» **Problem to solve**
When you reach the line with "Task: Expand microphone" in the data below, begin printing lines exactly, and stop once the line with "Where should I click to: Check" has been printed.

(Saved entries)
•••

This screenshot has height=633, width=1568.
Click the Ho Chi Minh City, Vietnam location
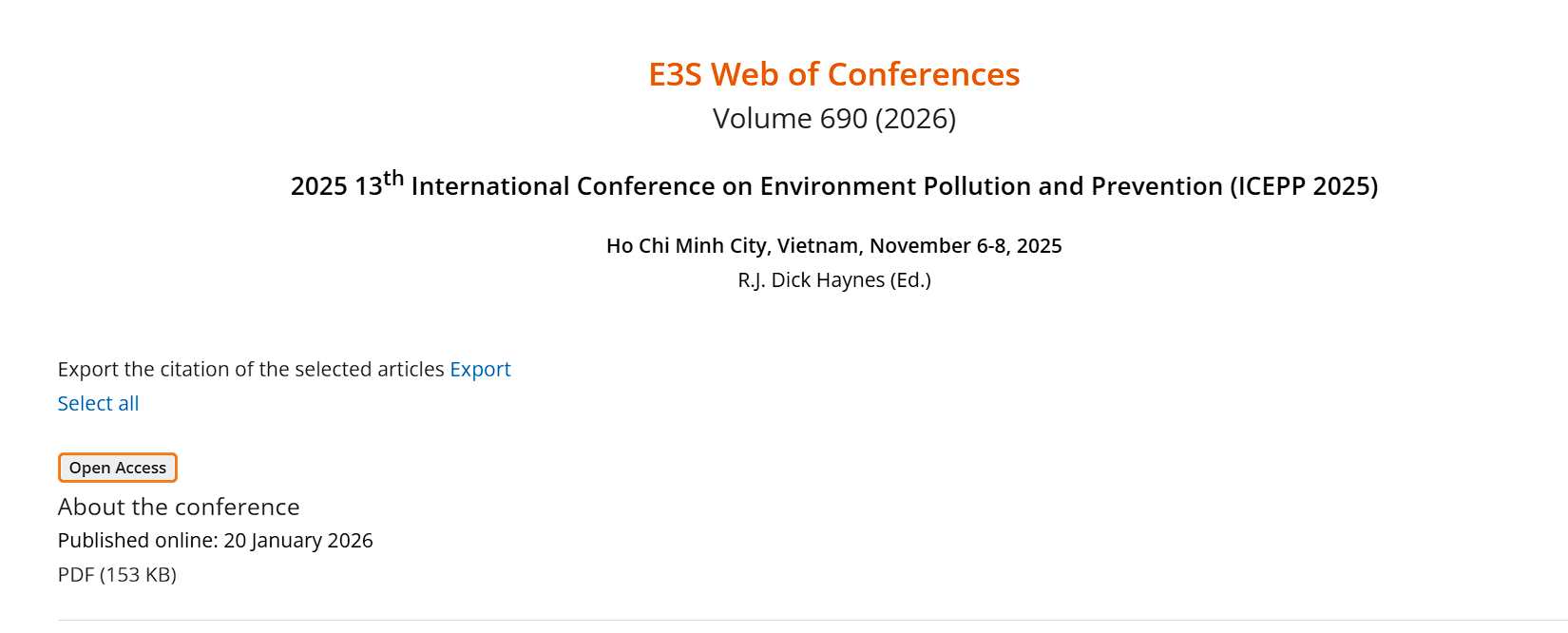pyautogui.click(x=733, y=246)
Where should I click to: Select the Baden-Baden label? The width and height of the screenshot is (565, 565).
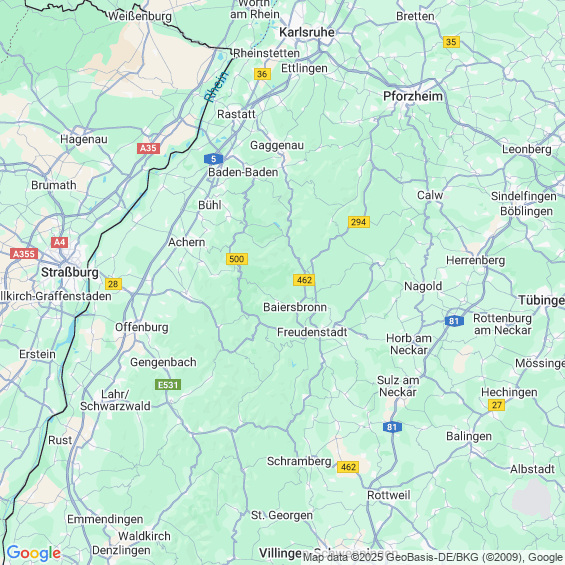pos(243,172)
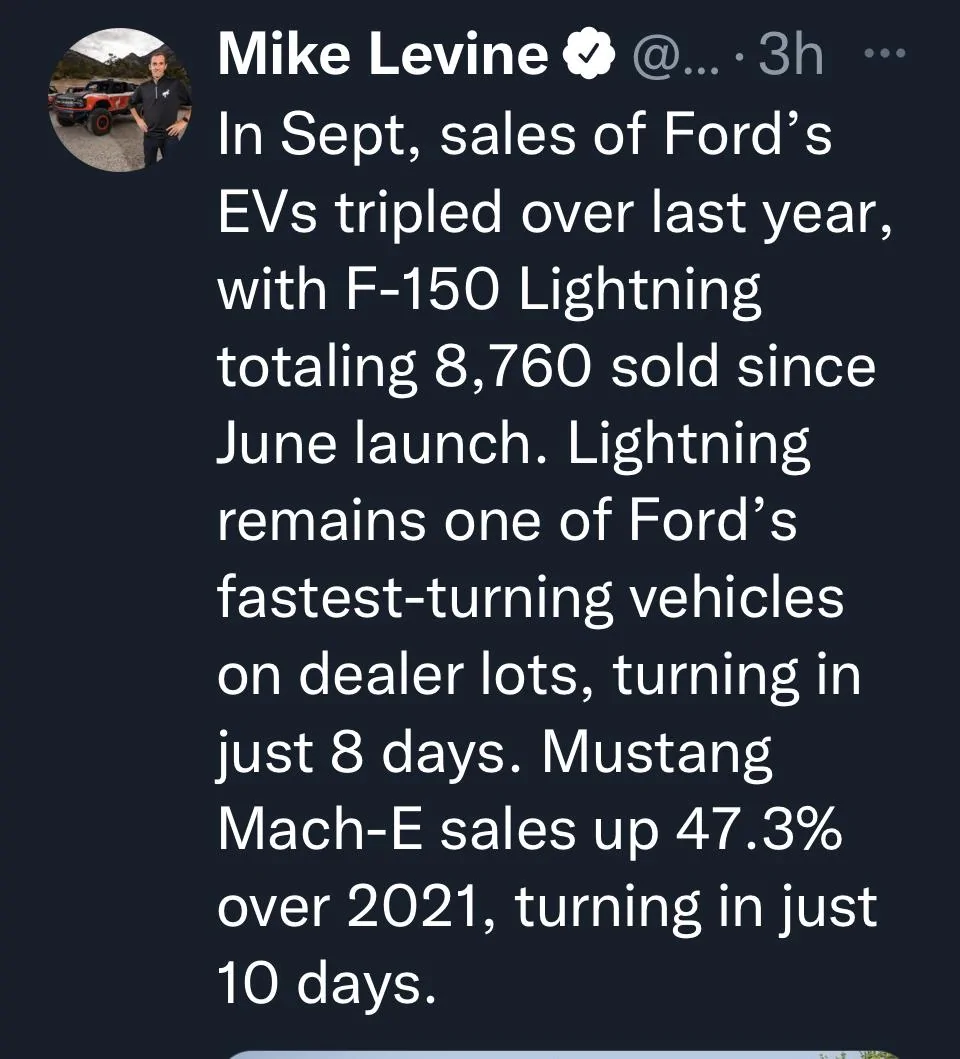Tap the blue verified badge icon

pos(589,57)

•••

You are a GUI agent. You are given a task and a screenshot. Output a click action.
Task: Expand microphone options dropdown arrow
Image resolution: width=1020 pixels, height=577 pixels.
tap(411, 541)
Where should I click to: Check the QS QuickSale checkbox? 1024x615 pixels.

•••

» **Answer section**
Task: Expand microphone options dropdown arrow
Image resolution: width=1020 pixels, height=577 pixels.
tap(411, 541)
Where should I click to: Check the QS QuickSale checkbox? 1024x615 pixels.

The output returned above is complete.